OTHER VOICES
To hear hard-liners tell it, this nation’s immigration problem boils down to one issue: border security. Fix it, and everything else will fall into place. In reality, if they were to divert every dollar in President Barack Obama’s proposed $4 trillion budget for border security, America’s immigration problem would remain only half-solved.
Increased border security helps deter new migrants from entering and helps boost the number of apprehensions of those who do cross, such as the tens of thousands who surrendered at the border last summer. Yes, tighter border security helped ensure those crossers were captured immediately.
Once in U.S. custody, though, they join the hundreds of thousands already awaiting court hearings to determine whether they merit deportation. An appalling backlog in the nation’s immigration courts is why border security alone can’t solve the problem. Thousands of unauthorized migrants are being told they must wait until 2019 before their day in court arrives.

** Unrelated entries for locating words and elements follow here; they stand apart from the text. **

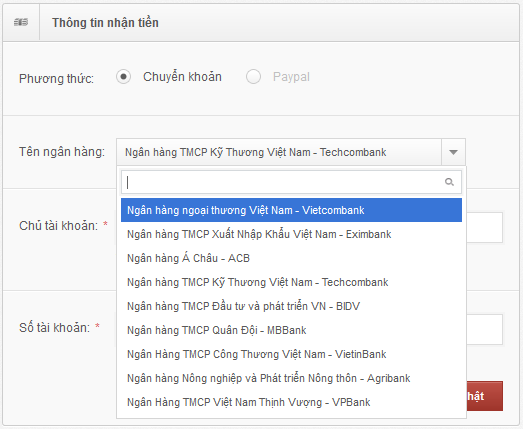
Task: Click the Tên ngân hàng combo box
Action: 291,152
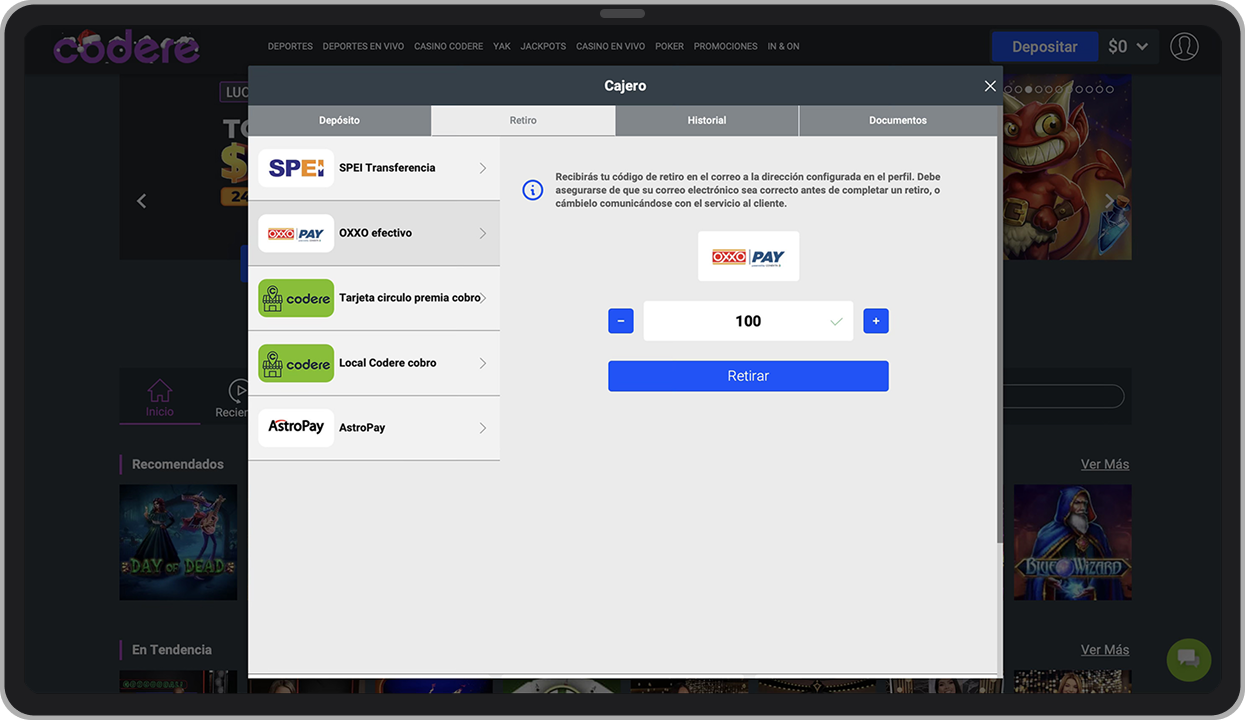Image resolution: width=1245 pixels, height=720 pixels.
Task: Switch to the Depósito tab
Action: click(339, 120)
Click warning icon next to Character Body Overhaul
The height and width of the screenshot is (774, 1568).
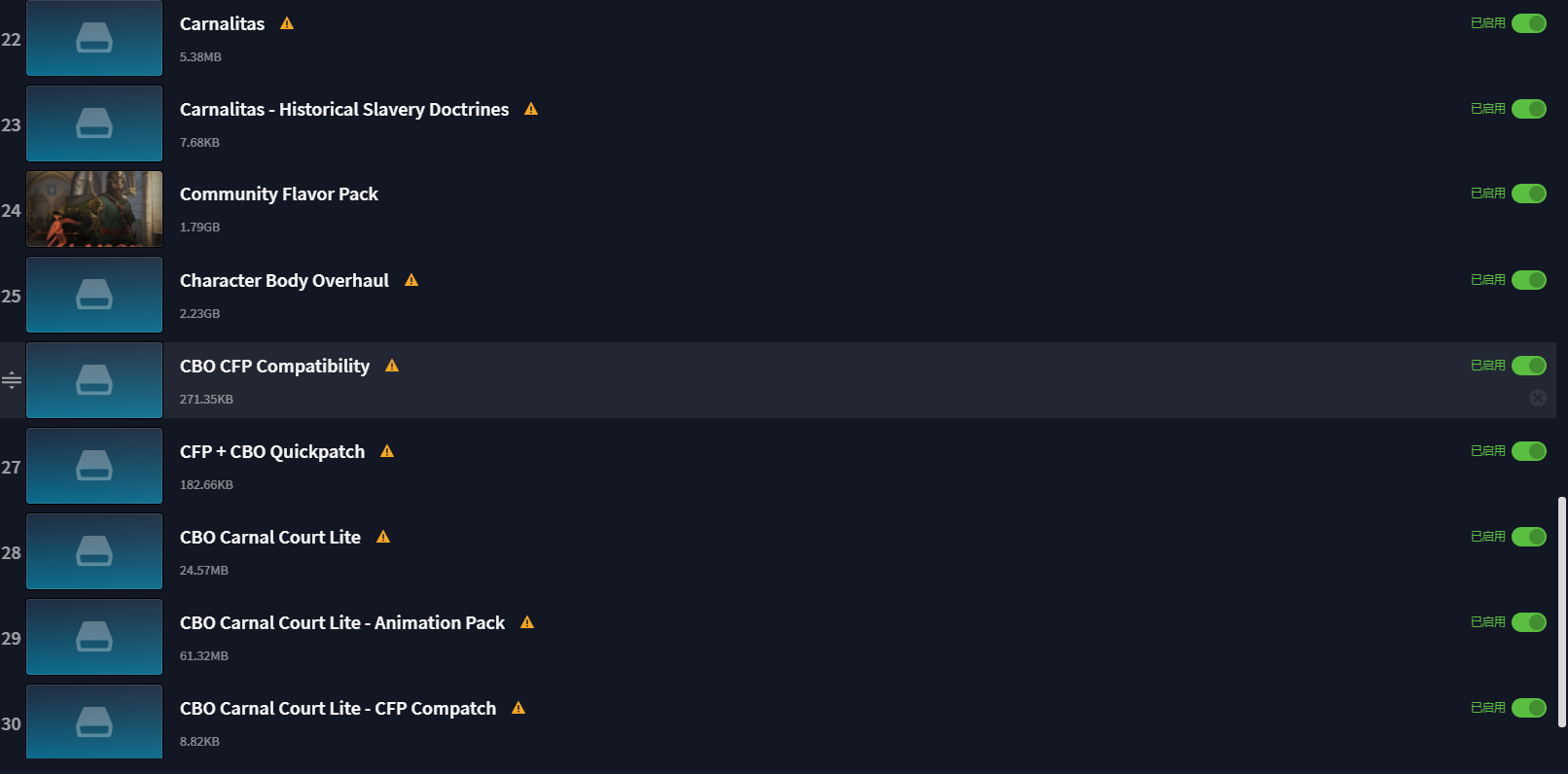(411, 280)
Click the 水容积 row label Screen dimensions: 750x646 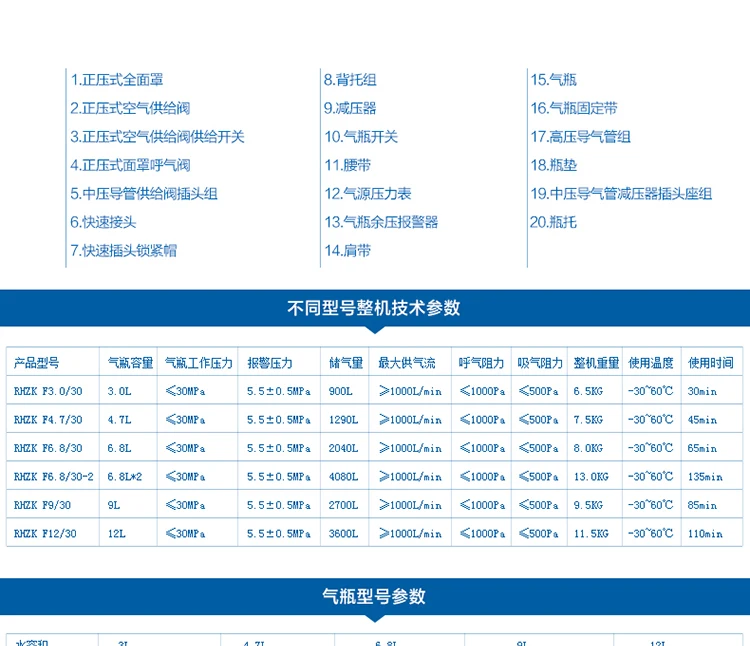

The backlog is one that Congress has failed repeatedly to address, regardless of which party is in control. With the GOP now controlling both houses of Congress, Republicans can no longer avoid the court problem.
Emphasis on border security has led to a tripling in staffing by the U.S. Border Patrol since 1997. There’s been a corresponding surge in the backlog faced by U.S. immigration courts because, while it might take only a few minutes to catch a border crosser, it can take an average of more than 800 days to process that migrant through the courts. There are only around 230 judges to handle the nearly 430,000 cases pending.
The frenzy of allocations in last fall’s federal spending bill to build detention centers and bolster border security didn’t include similar increases in funding to hire more immigration court judges. If apprehensions at the border continue to rise, the backlog seems destined to go from bad to worse.
Congress must not confuse funding for immigration courts with the threatened withholding of Homeland Security Department funds to punish the president for his unilateral action to protect millions of immigrants from deportation. Immigration courts are under Justice Department jurisdiction. The only way to ensure the speedy processing of those unauthorized immigrants already here is to give the courts the resources they need.
Members of Congress who insist on tougher security to cut the numbers of unauthorized immigrants in this country must give the law a chance to work. Adequate court funding is the only way to clear this horrendous backlog.